As an example, let's say 100 devs jump in. The task is to create a simple Android app, with a requirements statement provided, with server back end, launch it into the app store, support it for some period with bug fixes and improvements, and then declare it '1.0 released' to wrap up the experiment.

What you'd wind up with is a variety of team sizes, a variety of team experience, a variety of development systems used, a variety of outcomes. But all building the same software.

The key would be that as many attributes of each team's efforts as possible would need to be recorded and entered as data to be studied in search of patterns.

Repeat this n times and I believe valuable insights could be gained.

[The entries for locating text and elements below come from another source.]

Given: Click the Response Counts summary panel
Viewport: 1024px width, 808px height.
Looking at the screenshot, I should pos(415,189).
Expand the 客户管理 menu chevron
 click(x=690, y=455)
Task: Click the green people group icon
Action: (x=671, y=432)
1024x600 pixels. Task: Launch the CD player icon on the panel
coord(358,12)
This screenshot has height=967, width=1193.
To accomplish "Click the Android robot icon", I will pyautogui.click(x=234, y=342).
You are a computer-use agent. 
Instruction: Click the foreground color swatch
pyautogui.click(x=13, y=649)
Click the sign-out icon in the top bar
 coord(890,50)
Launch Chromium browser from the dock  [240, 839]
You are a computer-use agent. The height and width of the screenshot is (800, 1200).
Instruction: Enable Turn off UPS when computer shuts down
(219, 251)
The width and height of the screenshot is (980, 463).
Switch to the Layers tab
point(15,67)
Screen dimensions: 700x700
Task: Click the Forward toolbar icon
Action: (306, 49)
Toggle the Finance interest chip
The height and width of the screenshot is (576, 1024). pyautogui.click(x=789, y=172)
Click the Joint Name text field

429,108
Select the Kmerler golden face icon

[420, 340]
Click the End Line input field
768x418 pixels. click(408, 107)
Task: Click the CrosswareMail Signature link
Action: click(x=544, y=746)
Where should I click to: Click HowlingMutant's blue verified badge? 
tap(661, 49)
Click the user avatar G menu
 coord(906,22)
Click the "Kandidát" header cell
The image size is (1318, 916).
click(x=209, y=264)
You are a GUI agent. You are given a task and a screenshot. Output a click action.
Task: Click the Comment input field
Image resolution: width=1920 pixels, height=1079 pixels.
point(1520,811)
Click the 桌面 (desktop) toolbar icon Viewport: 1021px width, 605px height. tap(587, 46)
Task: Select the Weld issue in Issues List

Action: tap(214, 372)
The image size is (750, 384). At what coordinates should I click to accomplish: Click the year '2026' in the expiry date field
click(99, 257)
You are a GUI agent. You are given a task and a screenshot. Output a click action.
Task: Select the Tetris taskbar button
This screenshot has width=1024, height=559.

Rather than trying to control for all the variables of team size, experience, method, you control for the end product being targeted and then look for insights into the variety of approaches that teams took.

1 comments

The problem with the observational approach is generally that it's really hard to decorrelate the results. In your proposed experiment you control only for the project itself. What if good developers generally prefer modern programming languages, so they chose Roslin. Does that imply that using Roslin is a better language for programmers that are not as good? Does it even show that they wouldn't have been even more productive using Java?

From the other direction, even if you get the value of controlling for the project itself, that might also add some bias. Could be that for a project with that setup waterfall actually works pretty well, but is it representative of projects overall? Are most software projects comparable to developing a simple Android app with a well defined specification up front?

I do agree that it would be good to do this kind of experiments where multiple teams get tasked with building similar systems to figure out what works. But I don't think it makes sense to actively avoid controlling for variables. That would make the results very hard to interpret and much less usable.